According to the old formulary (KNMvD, 2012), oxytetracycline is a treatment option for laying hens. According to the current formulary (KNMvD, 2022), the options are tiamulin and tylosin.

To obtain a picture of the sensitivity of Salmonella Pullorum to antibiotics, tests were carried out on nineteen isolates from Dutch poultry farms (commercial and small-scale) from 2011 to 2024.

Based on the efficacy as reported in the literature plus the sensitivity of isolates from Dutch poultry farms to antibiotics, oxytetracycline is the first-choice drug for laying birds in the event of infection with S. Pullorum. Using sulphonamides is not recommended for laying hens because of their potential effect on shell formation. When younger chickens and broilers are infected with a Salmonella spp., trimethoprim + sulfamethoxazole and doxycycline are the first-choice drugs.

Aminoglycosides are another possible treatment option. The options within this group of antibiotics are apramycin and neomycin (in which the susceptibility of the Dutch isolates is good, at 0% resistant), and to a lesser extent streptomycin (0% resistant, 32% intermediate sensitivity), but not spectinomycin (5% resistant and 95% with intermediate sensitivity). However, aminoglycosides that are administered orally are only absorbed from the intestine to a very limited extent and are therefore unsuitable for treating systemic infections with S. Pullorum. Because Enterobacteriaceae, the family that the salmonella genus belongs to, are considered to be intrinsically resistant to tiamulin and tylosin, those agents are not an option for treatment.

Given the low incidence of Salmonella Pullorum outbreaks in the Netherlands, it is recommended that the pathogen should be isolated in all cases so that the antibiotic susceptibility can be determined. The results of that determination can be used for updating the overview whenever there is an outbreak.
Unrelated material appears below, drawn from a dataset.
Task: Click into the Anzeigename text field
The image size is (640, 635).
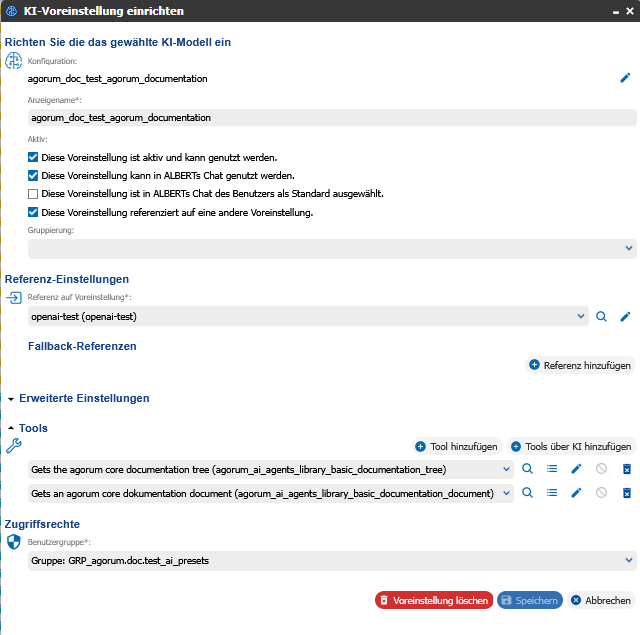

Table Percentages of sensitive (S), intermediate (I) and resistant (R) Salmonella Pullorum isolatesfrom Dutch poultry, 2011 to 2024



*Trimethoprim/Sulfamethoxazole was tested at a concentration ratio of 1:19.

Other Measures

Detecting and Disposing of Infected Animals

In breeding poultry, S. Pullorum, S. Gallinarum, and S. Arizonae are reportable diseases due to the risk of vertical transmission. Hatching eggs from positive flocks may not be traded, and in practice, all animals at positive breeding farms are culled.

General Measures

S. Pullorum, S. Gallinarum, and S. Arizonae can persist in the barn environment. Effective cleaning and disinfecting are therefore crucial, with special attention given to:

  • Insect and blood lice control
  • Vermin management
  • Disinfectant application (salmonellae are susceptible to most disinfectants)
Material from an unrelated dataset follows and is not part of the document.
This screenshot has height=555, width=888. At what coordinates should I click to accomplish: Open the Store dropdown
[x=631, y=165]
Biocontainment is critical to preventing disease spread. Recommendations include:

  • Restricting access (lock-up measures)
  • Making the farm the last visit of the day
  • Using dedicated farm clothing and equipment
  • Showering and disinfecting upon entry and departure
  • Implementing one-to-one transport and disposable trays

Public Health Measures

S. Pullorum and S. Gallinarum pose a minimal risk to public health. Actions to limit their incidence are primarily driven by their significant impact on animal health.


Prevention

Preventing infection with non-zoonotic salmonellae relies on the use of hatching eggs from Salmonella-free flocks that are hatched in a Salmonella-free hatchery. Monitoring includes:

  • Blood testing at the beginning of the laying period
  • Subsequent clinical inspections

In cases of S. Pullorum, S. Gallinarum, and S. Arizonae in young animals, it is critical to initiate a tracing investigation. This ensures the identification and mitigation of infection sources.

In addition to securing Salmonella-free sources, implementing strict hygiene measures is vital to prevent the disease’s introduction. Following an outbreak of S. Gallinarum, vaccination of subsequent flocks is strongly recommended.


Literature

  • Barrow, P., Nair, V., Baigent, S., Atterbury, R., & Clark, M. (Eds.). (2021). Poultry Health: A Guide for Professionals. CABI.
  • Swayne, D. E. (2019). Diseases of Poultry. John Wiley & Sons.
  • Daigle, F. (2021). Special Issue: Salmonella: Pathogenesis and Host Restriction. Micro-organisms, 9(2), 325.